• INFORMATION

● ● ● ● ● ● ●

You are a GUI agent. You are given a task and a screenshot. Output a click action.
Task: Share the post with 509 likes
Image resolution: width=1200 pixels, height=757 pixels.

● ● ● ● ● ● ●

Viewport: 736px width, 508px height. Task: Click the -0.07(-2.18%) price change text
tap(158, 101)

● ● ● ● ● ● ●

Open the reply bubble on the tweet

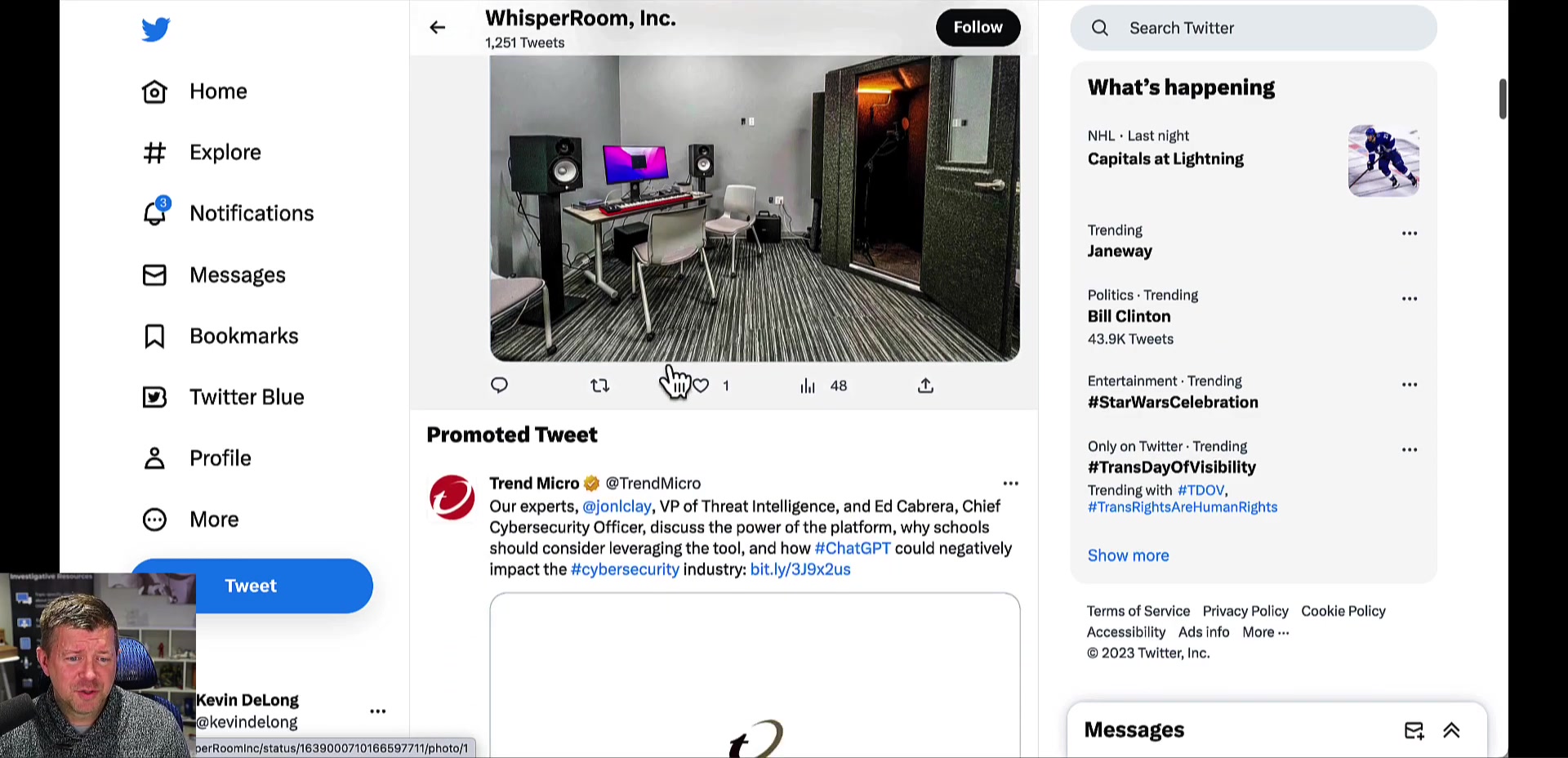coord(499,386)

● ● ● ● ● ● ●

• TASK STATEMENT
Reproducing the whole listing above is not the task. Copy exactly only the lines from the one with "You are a GUI" to the one with "Image resolution: width=1200", both kept.

• PROBLEM SOLUTION
You are a GUI agent. You are given a task and a screenshot. Output a click action.
Task: Share the post with 509 likes
Image resolution: width=1200 pixels, height=757 pixels.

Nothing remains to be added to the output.